The ball, which began at ten o’clock, was held in the huge room built for the purpose at the back of the house. It was lit by hundreds of candles in a great crystal chandelier hanging from the ceiling, and since this had been unswathed from its holland covering three days before so that both footmen and the pantry-boy could wash and polish its lustres, it sparkled like a collection of mammoth diamonds. Masses of flowers were arranged in set pieces at either end of the room, and an excellent orchestra hadbeen engaged, quite regardless (Mr Rivenhall bitterly reflected) of expense.
The room, large as it was, soon became so crowded with elegant persons that it seemed certain that the function would receive the final accolade, in being voted a sad crush. No hostess could desire more.

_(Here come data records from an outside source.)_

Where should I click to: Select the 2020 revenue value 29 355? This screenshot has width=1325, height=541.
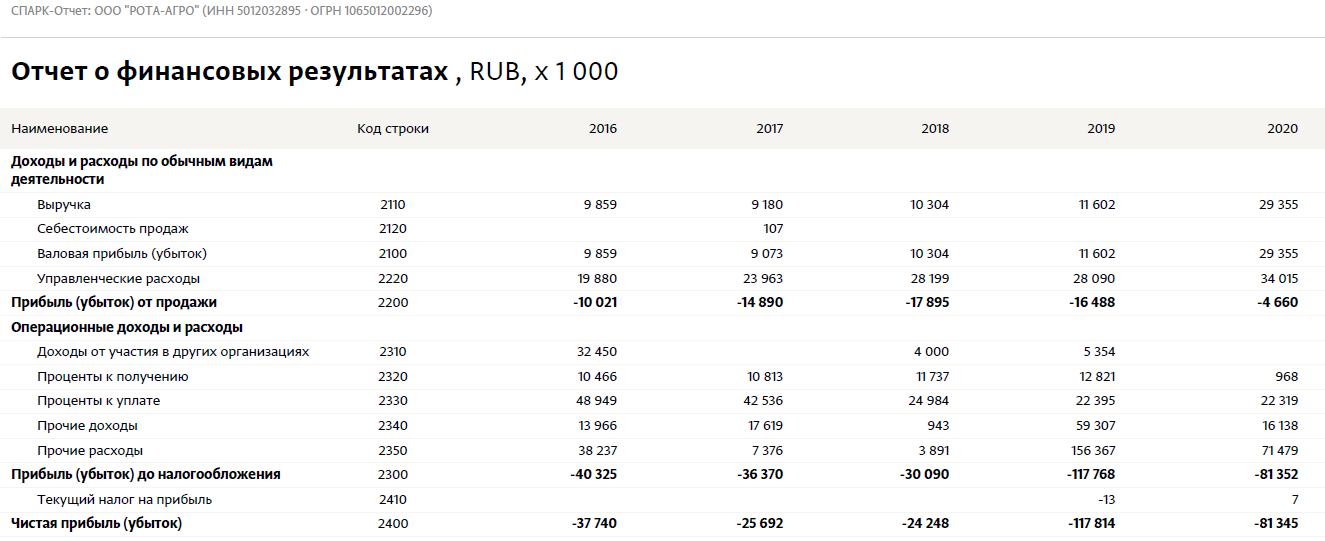[1279, 205]
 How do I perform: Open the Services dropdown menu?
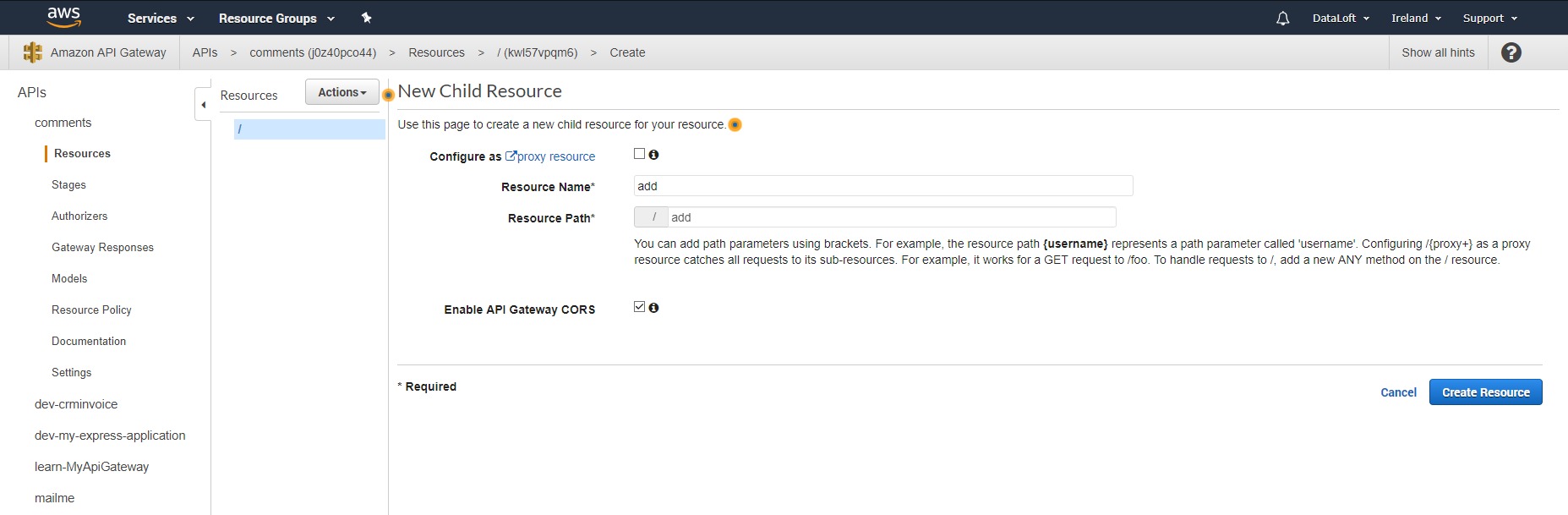[x=161, y=19]
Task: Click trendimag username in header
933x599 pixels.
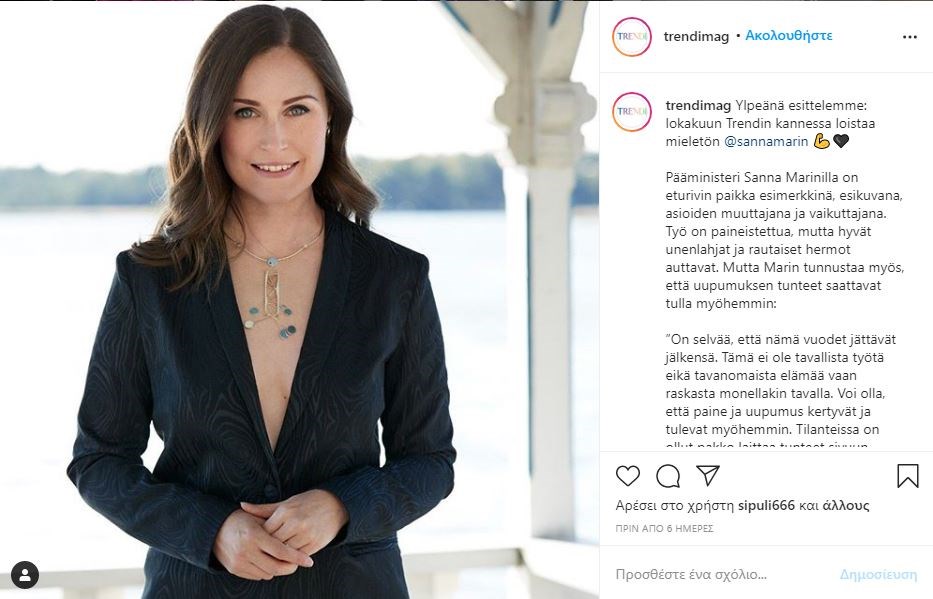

The ball opened with a country-dance, in which Mr Rivenhall, in honour bound, stood up with his cousin. He performed his part with propriety, she hers with grace; and Miss Wraxton, watching from a route-chair at one side of the room, smiled graciously upon them both. Mr Fawnhope, a most beautiful dancer, had led Cecilia into the same set, a circumstance that considerably annoyed Mr Rivenhall. He thought that Cecilia should have reserved the opening dance for some more important guest, and he derived no satisfaction from overhearing more than one tribute to the grace and beauty of such an arresting couple. Nowhere did Mr Fawnhope shine to more advantage than in a ballroom, and happy was the lady who stood up with him. Envious eyes followed Cecilia, and more than one dark beauty wished that, since Mr Fawnhope, himself so angelically fair, unaccountably preferred gold hair to black, she could change her colouring to suit his fancy.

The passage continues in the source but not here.